You know the syntax. You know the assertions. Now let's talk about what to actually test. Most junior testers only write happy-path tests — valid input, expected output. That catches maybe 30% of bugs. The other 70% hide in edge cases, invalid inputs, and structural changes.
Negative testing = testing what happens when things go WRONG. Empty fields, wrong types, invalid IDs, expired tokens. If your API doesn't handle bad input gracefully, attackers will find out before your testers do.
// Negative test: Missing required field
// POST /users with body: { "name": "John" } (missing email)
pm.test("Missing email returns 400", function () {
pm.response.to.have.status(400);
});
pm.test("Error message mentions email", function () {
const error = pm.response.json();
pm.expect(error.message).to.include("email");
});
// Negative test: Invalid data type
// POST /users with body: { "email": 12345, "name": "John" }
pm.test("Invalid email type returns 400", function () {
pm.response.to.have.status(400);
});
// Negative test: Non-existent resource
// GET /users/99999
pm.test("Non-existent user returns 404", function () {
pm.response.to.have.status(404);
});Boundaries are where bugs live. If a field accepts 1-100 characters — test 0, 1, 100, and 101. If age must be 18-65 — test 17, 18, 65, and 66. The spec says "max 50 items per page" — what happens at 50? At 51?

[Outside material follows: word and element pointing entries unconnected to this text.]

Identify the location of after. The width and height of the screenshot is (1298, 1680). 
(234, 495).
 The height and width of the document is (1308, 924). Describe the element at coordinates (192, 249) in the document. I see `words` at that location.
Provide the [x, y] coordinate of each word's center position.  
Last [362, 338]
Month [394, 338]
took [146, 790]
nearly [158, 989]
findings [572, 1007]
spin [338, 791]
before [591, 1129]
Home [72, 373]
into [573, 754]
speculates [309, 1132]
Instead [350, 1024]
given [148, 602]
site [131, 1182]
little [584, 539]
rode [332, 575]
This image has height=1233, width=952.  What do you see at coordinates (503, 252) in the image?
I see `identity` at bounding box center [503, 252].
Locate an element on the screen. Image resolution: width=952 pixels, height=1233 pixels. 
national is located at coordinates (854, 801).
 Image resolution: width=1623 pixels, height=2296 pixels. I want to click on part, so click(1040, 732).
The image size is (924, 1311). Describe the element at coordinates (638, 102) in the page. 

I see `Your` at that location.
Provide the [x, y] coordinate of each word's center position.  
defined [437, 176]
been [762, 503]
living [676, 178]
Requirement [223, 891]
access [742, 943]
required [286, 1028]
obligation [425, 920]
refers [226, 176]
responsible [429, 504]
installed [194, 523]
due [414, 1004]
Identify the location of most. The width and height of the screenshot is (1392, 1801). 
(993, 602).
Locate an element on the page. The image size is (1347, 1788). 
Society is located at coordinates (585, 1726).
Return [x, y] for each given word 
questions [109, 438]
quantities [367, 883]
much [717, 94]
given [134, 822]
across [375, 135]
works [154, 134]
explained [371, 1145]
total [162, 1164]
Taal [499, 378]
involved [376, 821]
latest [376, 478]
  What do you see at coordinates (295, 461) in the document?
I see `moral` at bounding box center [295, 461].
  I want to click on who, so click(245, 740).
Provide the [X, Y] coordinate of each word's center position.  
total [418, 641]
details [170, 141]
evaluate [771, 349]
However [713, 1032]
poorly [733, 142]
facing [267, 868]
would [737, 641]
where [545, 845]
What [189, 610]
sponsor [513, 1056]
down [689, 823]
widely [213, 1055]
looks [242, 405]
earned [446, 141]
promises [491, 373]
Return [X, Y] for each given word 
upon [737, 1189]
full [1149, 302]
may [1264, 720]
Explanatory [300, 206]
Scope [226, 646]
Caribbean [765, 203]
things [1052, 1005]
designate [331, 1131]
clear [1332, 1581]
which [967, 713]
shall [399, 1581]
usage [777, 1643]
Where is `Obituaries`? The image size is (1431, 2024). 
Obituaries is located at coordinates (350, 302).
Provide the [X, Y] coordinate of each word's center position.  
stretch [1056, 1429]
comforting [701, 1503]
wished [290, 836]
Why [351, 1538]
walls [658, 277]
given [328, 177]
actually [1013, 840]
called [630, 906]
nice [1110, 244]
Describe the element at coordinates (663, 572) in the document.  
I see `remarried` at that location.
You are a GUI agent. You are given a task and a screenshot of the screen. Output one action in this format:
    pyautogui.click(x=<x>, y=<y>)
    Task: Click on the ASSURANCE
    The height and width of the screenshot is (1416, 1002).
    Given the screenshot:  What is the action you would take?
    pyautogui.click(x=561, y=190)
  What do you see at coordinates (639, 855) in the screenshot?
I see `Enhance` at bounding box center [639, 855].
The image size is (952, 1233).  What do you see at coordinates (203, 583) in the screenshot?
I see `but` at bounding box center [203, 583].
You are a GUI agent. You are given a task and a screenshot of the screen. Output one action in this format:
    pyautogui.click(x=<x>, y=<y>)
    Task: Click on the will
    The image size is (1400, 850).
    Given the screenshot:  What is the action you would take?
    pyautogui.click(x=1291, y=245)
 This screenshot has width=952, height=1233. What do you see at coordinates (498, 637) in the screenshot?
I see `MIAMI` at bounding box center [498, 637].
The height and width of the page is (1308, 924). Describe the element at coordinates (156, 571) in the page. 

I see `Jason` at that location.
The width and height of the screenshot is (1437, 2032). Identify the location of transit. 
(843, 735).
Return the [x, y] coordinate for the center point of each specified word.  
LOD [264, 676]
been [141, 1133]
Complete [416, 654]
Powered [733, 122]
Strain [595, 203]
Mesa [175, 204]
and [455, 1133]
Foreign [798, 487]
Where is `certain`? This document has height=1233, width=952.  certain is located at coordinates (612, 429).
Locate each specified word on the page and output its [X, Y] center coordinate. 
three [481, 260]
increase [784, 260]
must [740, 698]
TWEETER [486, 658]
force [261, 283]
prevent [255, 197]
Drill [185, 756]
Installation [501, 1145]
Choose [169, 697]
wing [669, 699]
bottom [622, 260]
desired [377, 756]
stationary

// Boundary test: Pagination limit
// GET /posts?_limit=0
pm.test("Zero limit returns empty array or error", function () {
const response = pm.response.json();
pm.expect(response).to.be.an("array");
pm.expect(response).to.have.lengthOf(0);
});
// GET /posts?_limit=101 (max is 100)
pm.test("Over-limit is capped at max", function () {
const response = pm.response.json();
pm.expect(response.length).to.be.at.most(100);
});
// Boundary test: String length
// POST /users with name = "A" (1 char — minimum)
pm.test("Single character name is accepted", function () {
pm.response.to.have.status(201);
});
// POST /users with name = "A".repeat(256) (too long)
pm.test("Oversized name returns 400", function () {
pm.response.to.have.status(400);
});You don't always know what VALUES the API will return. But you know the STRUCTURE — which keys should exist, what types they should be. Structure validation catches schema drift — when a developer renames a field or changes a type without telling anyone.
// Schema/structure validation for a user object
const user = pm.response.json();
pm.test("User has correct structure", function () {
// Required fields exist
pm.expect(user).to.have.property("id");
pm.expect(user).to.have.property("name");
pm.expect(user).to.have.property("email");
pm.expect(user).to.have.property("createdAt");
// Types are correct
pm.expect(user.id).to.be.a("number");
pm.expect(user.name).to.be.a("string");
pm.expect(user.email).to.be.a("string");
pm.expect(user.createdAt).to.be.a("string");
// Email format check
pm.expect(user.email).to.match(/^[^\s@]+@[^\s@]+\.[^\s@]+$/);
});
pm.test("Unwanted fields are absent", function () {
pm.expect(user).to.not.have.property("password");
pm.expect(user).to.not.have.property("ssn");
pm.expect(user).to.not.have.property("internalId");
});// Validate every item in an array response
const posts = pm.response.json();
pm.test("Every post has required fields", function () {
posts.forEach(function (post, index) {
pm.expect(post, `Post at index ${index}`).to.have.all.keys(
"userId", "id", "title", "body"
);
});
});
pm.test("All IDs are unique", function () {
const ids = posts.map(p => p.id);
const uniqueIds = [...new Set(ids)];
pm.expect(ids.length).to.eql(uniqueIds.length);
});
pm.test("Posts are sorted by ID ascending", function () {
for (let i = 1; i < posts.length; i++) {
pm.expect(posts[i].id).to.be.above(posts[i - 1].id);
}
});Key Point: A good test suite has 3 types of tests: happy path (valid input), negative tests (invalid input), and structure validation (correct shape). Skip any one and you're leaving bugs on the table.
Don't hardcode test data for dynamic APIs. If you assert pm.expect(response.name).to.eql("John") on a search endpoint that returns different results each time — your test will be flaky. Assert structure and types, not exact values, for dynamic endpoints.
Q: What is negative testing in API testing? Give examples.
A: Negative testing verifies that the API handles invalid inputs correctly. Examples: sending a request without required fields (expect 400), using an expired auth token (expect 401), accessing a resource without permission (expect 403), requesting a non-existent resource (expect 404), sending wrong data types like a string where a number is expected (expect 400). Good negative tests also validate the error response body — checking that it contains a meaningful error message, not just the status code.
Key Point: Cover three test types: happy path, negative tests, and structure validation. Use the 8-point checklist to ensure complete coverage for every endpoint.